The Supreme Court did not offer any tests in their opinions as to how to measure when fines are deemed excessive, a matter that is expected to require additional case law to establish. Ginsburg's opinion did suggest that the seizure of Timbs's Land Rover was disproportionate to the crime, but this was to be resolved by the lower court.

==Subsequent events==
Following the U.S. Supreme Court's decision, the Indiana Supreme Court reheard the case in June 2019 and issued a ruling in October 2019 that largely adopted Timbs' proposed standard for determining when a forfeiture is unconstitutionally excessive. The court then remanded the case to the trial court in Grant County to hold a new trial on excessiveness under the new standard. Timbs's case was reheard by the Grant County Superior Court, in February 2020. Two months later, the court ruled in Timbs's favor for a second time. "After taking into account the harshness of the punishment, the severity of the offense and [Timbs'] culpability," the court determined "by a significant margin, that Timbs has overcome his burden to establish that the harshness of the forfeiture of his 2013 Land Rover is grossly disproportional to the gravity of the underlying dealing offense and his culpability for the Land Rover's corresponding criminal use."

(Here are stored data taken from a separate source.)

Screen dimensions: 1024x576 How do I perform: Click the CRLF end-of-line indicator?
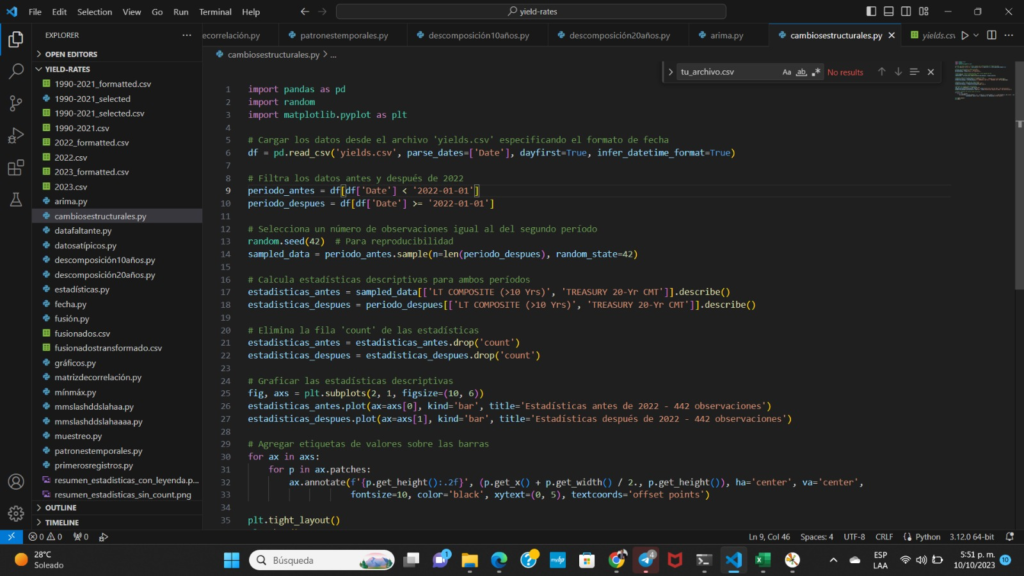(x=884, y=537)
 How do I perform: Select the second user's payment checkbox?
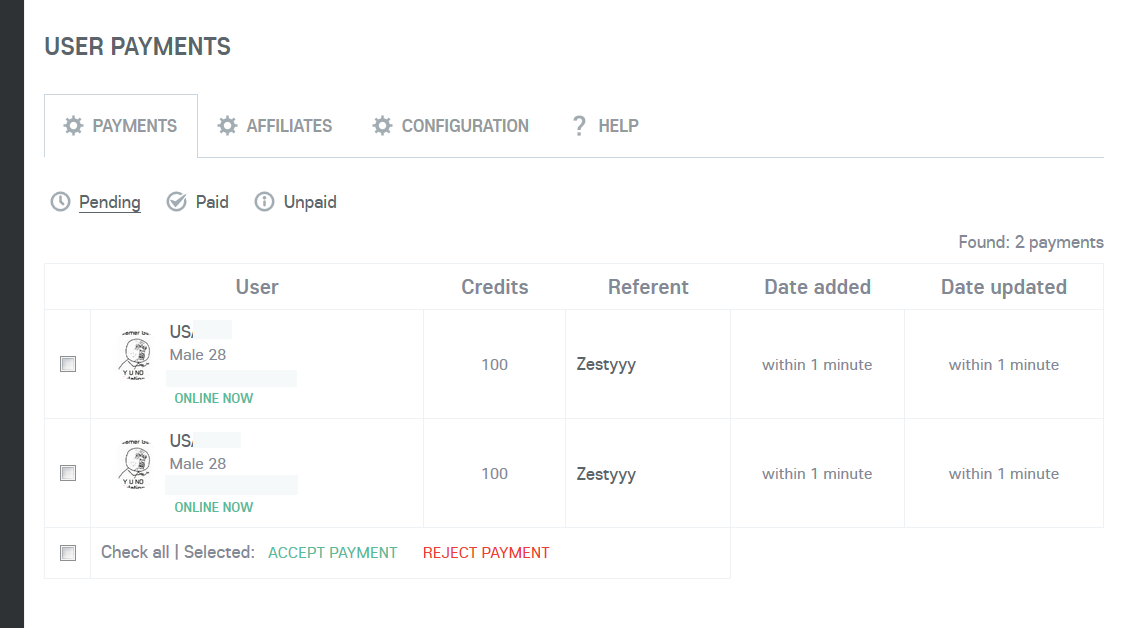[x=68, y=473]
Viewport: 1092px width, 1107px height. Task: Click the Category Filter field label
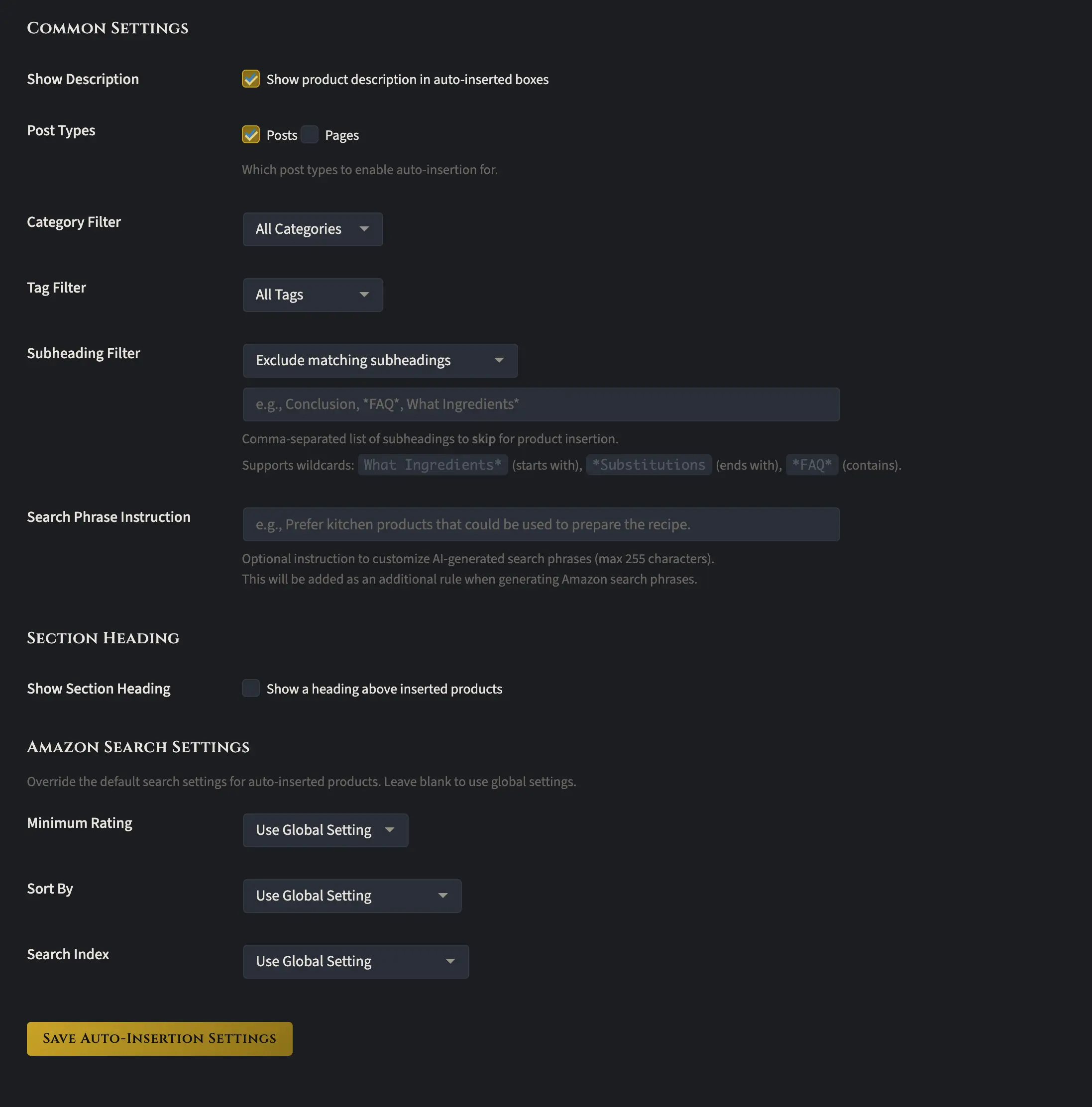[x=74, y=222]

The State appealed the decision, back to the Indiana Supreme Court, marking the third time that court had considered the forfeiture's constitutionality. In the interim, the State agreed to return the vehicle to Timbs on the condition that he would not sell it or give it away as the case continued in court.

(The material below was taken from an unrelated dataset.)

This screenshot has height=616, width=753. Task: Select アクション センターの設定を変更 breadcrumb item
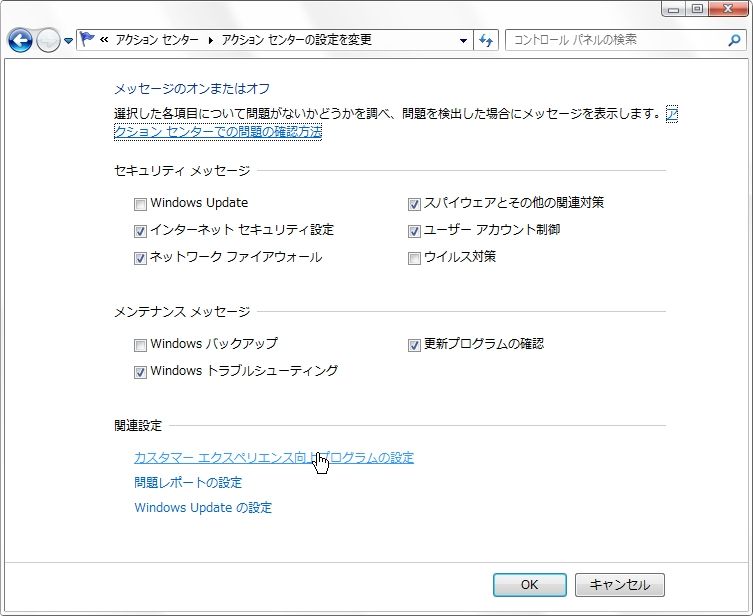click(x=296, y=40)
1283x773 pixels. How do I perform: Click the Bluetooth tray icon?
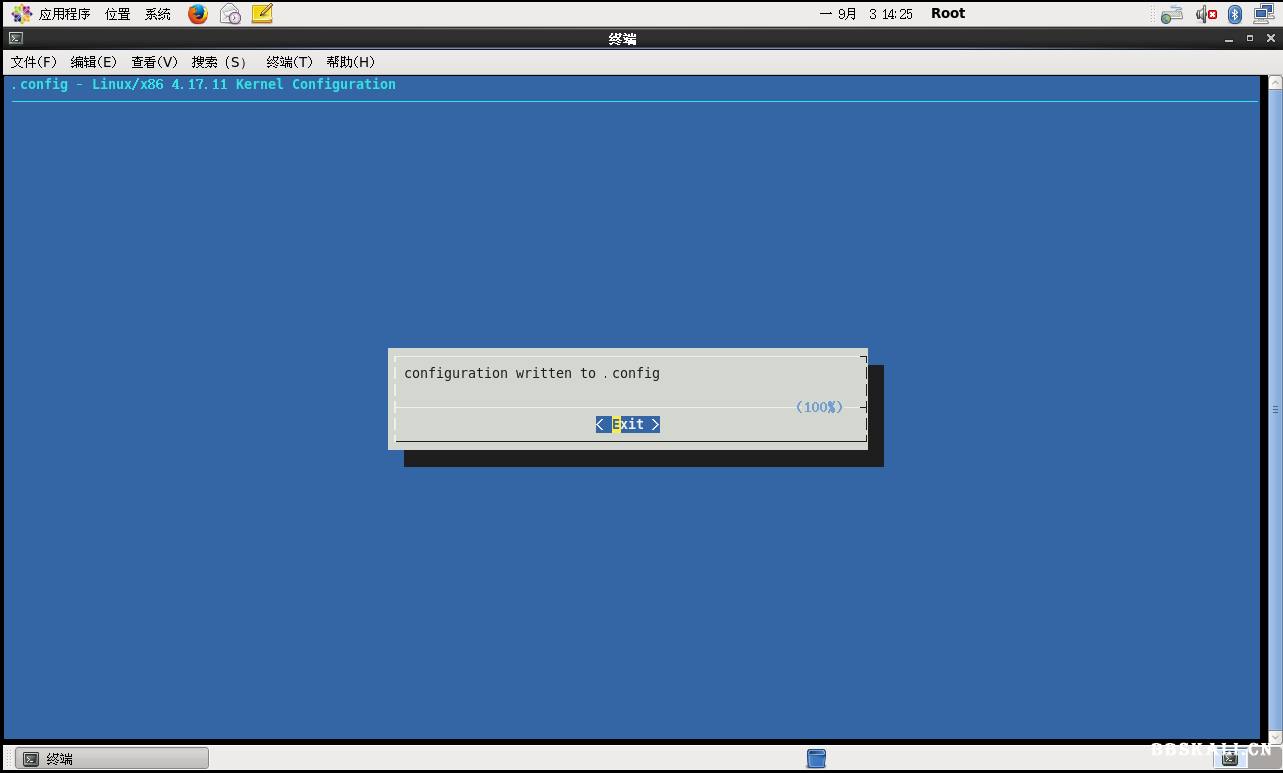tap(1233, 14)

On this third appeal, the Indiana Supreme Court, affirmed in a 4–1 decision the trial court's' rulings that the forfeiture was unconstitutional. Likening the State's forfeiture action to Captain Ahab's pursuit of Moby Dick, the majority wrote that, "today, we reject the State's request to overturn precedent, as there is no compelling reason to deviate from stare decisis and the law of the case; and we conclude that Timbs met his burden to show gross disproportionality, rendering the Land Rover's forfeiture unconstitutional."

==Impact==
The U.S. Supreme Court's ruling is expected to affect the use of civil forfeiture at state and local levels, a common practice to help partially fund police forces. There is also speculation by supporters of criminal justice reform that the decision may affect the use of confiscation of driver's licenses to compel payment of fines and fees, as well as imprisoning those unable to pay bail or fines for otherwise minor crimes.

The Supreme Court granted certiorari to Jouppi v. Alaska to hear in its 2026 term. In Jouppi, a bush pilot had his $95,000 plane seized by Alaska as forfeiture when the state found he had transported a six-pack of beer carried by one of his passengers, despite having paid the $1500 fine and served three days in jail for the misdemeanor, which otherwise carried a maximum $10,000 fine. The Alaska Supreme Court affirmed the forfeit of the plane based on the maximum possible fine rather than the fine he was actually given. The case asks the question of which metric should be used to evaluate when a fine is considered excessive.